Rethinking the Mathematics of Medicare
September 18, 2001
Medicare purchases health care services from physicians, hospitals and other providers for its 39 million beneficiaries covered through traditional fee-for-service (FFS) medicine and managed care plans such as health maintenance organizations (HMO). Although the rules governing Medicare premiums are set nationally, the county of residence of the beneficiary often determines the level of benefits provided. For example:
- The HMO payment rate in Miami is nearly twice the Minneapolis-St. Paul, Minn., rate.
- The rates for HMOs in Miami, Fla., allow them to waive coinsurance and deductibles.
- Prescriptions drugs are often covered in Miami.
Rates paid to HMOs are based, in part, on regional FFS spending levels. However, HMO rates do not vary as much as the FFS spending, making HMO reimbursements in some regions more generous than in others.
Twin Cities HMOs are penalized by the apparent success of local FFS providers in holding down costs. This has led some researchers, including Bryan Dowd from the University of Minnesota, to propose methods to introduce competition into Medicare. Rather than the government offering to pay a fixed rate in a region, the health plans would disclose what it costs them to provide Medicare services. Then,
- Medicare would pay a benefit package equal to the lowest priced plan.
- Higher priced plans would have to collect an out of pocket premium from Medicare beneficiaries equal to the difference between their costs and the lowest cost plan.
- A $10 difference in out-of-pocket costs between two health plans would result in an estimated 4 to 6 percent reduction in the higher-priced plan's market share.

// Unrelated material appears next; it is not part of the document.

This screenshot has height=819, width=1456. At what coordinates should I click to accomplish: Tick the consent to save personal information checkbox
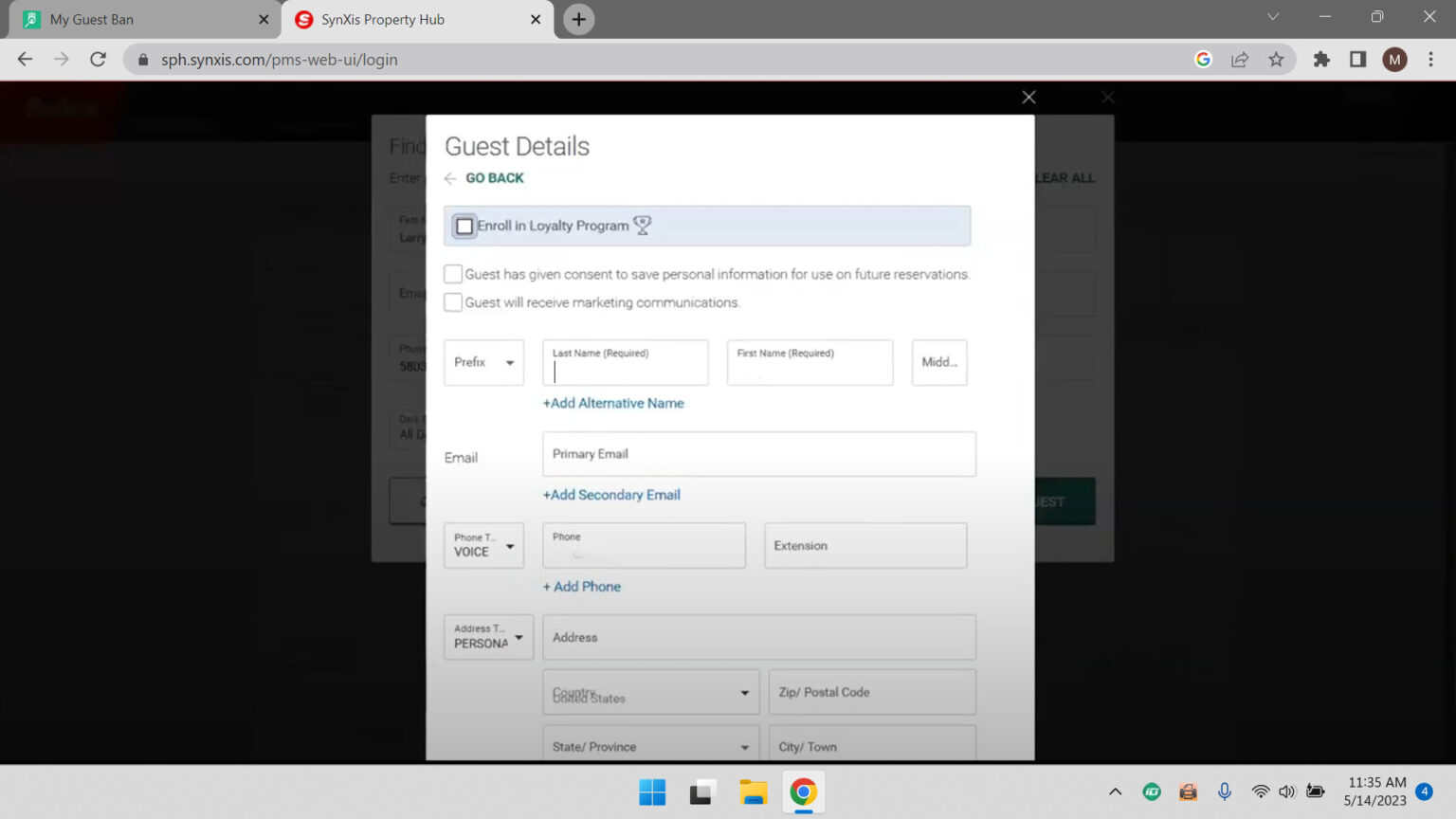coord(453,274)
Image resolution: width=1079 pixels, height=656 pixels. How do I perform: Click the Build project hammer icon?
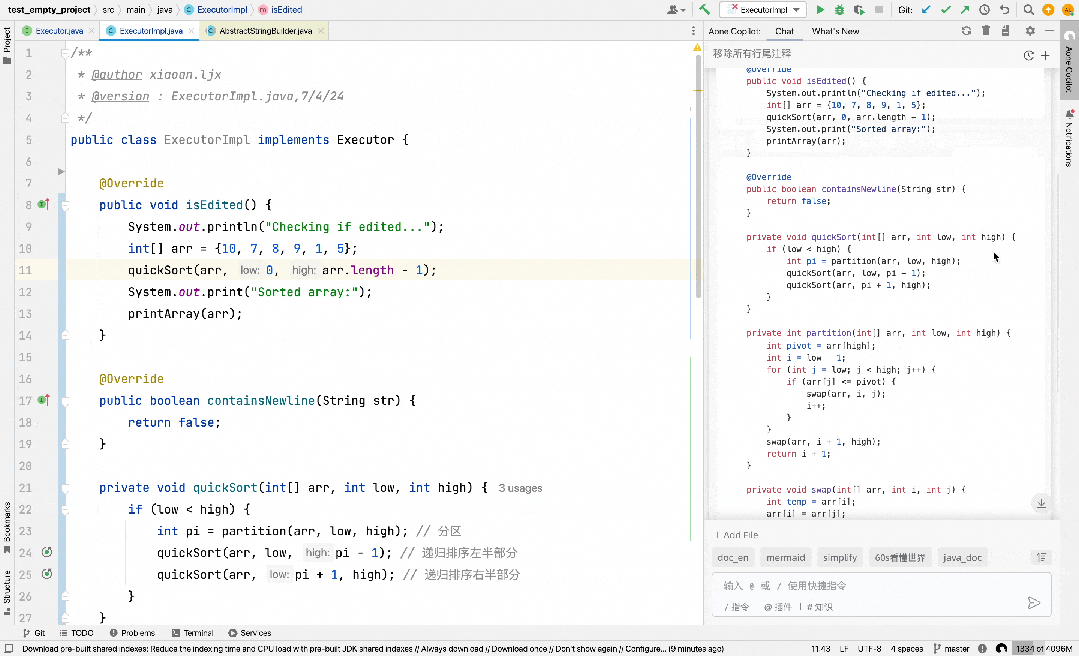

These adjustments would give firms an incentive to compete on price rather than richness of benefits. It would also prevent Medicare HMOs from being rewarded for the inefficiency of FFS providers within a region. In 1995 the government planned a demonstration project to test some of these theories. But six years later the plans still have not implemented due to political interference from health plans.